TASKS.
1. In the essay on marriage, where does the writer wake up after weekends spent at weddings?
2. Could you turn the paragraph of the essay on marriage that begins "Other fears run deeper" into a list of the fears it raises?

PAGE EXCERPT.
......

On marriage and mortals
"My flat has become a creepy homage to other people’s nuptials: you can’t swing a cat without knocking over a wedding invite."
I’m not exactly sure when it happened. I can’t pinpoint a day, a week or a month. Maybe I was napping or peeing or eating a bucket of fried chicken when all this shit went down, but at some point in the last two years, the entire world and her (soon to be) spouse decided to get hitched.
My flat has become a weird, creepy homage to other people’s nuptials: you can’t swing a cat without knocking over a wedding invite. I spend my weekends staggering from canapé to canapé in too-tall heels, waking up clutching my swollen Prosecco face in Travelodges up and down the country.
As I’ve gotten older I’ve found my enthusiasm for the whole wedding-marriage-till-death-do-us-part thing waning. Don’t get me wrong – I love Love and any excuse to celebrate it, but I’m just not sure that marriage is, well, my bag baby.
Maybe it’s all the historical patriarchal connotations: the brutal shedding of the “maiden” name; the clinical transfer of the bride from one man to another; the women sitting in honeyed silence whilst their men command the room. It’s as if everything – the cake, the flowers, the laughter, the love – has been slicked with a fine patriarchal glaze.
Other fears run deeper: can I love and be faithful to one person for the rest of my life? What if I’m unhappy? What if she’s unhappy? How long do we flounder in miserable uncertainty? Of the couples who endure, how many are clinging together on the coat tails of their vows?
Naturally Blue Eyes is delighted by these revelations. She digs out stories to warm the cockles of my stony heart: couples still in love after 50 years of marriage; 90 year olds proclaiming that sex gets even better over the years. Every now and then she tells me it’s time to settle down with a little huff and I shiver and squirm.

......

MATERIAL PROVIDED.
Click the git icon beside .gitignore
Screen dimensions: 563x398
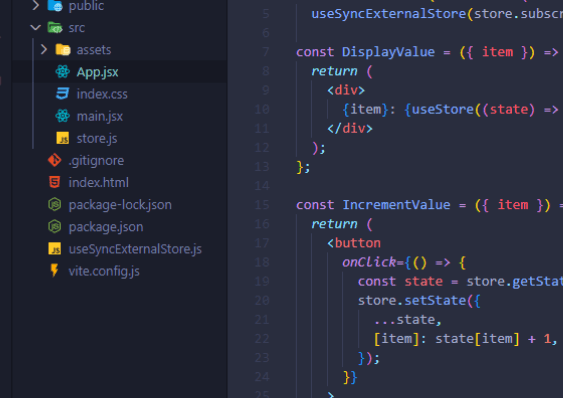coord(55,160)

......

WRITTEN RESPONSES.
1. In Travelodges up and down the country.

2.
- Whether the writer can love and be faithful to one person for the rest of their life
- What happens if the writer is unhappy
- What happens if the partner is unhappy
- How long the couple would flounder in miserable uncertainty
- How many couples who endure are clinging together on the coat tails of their vows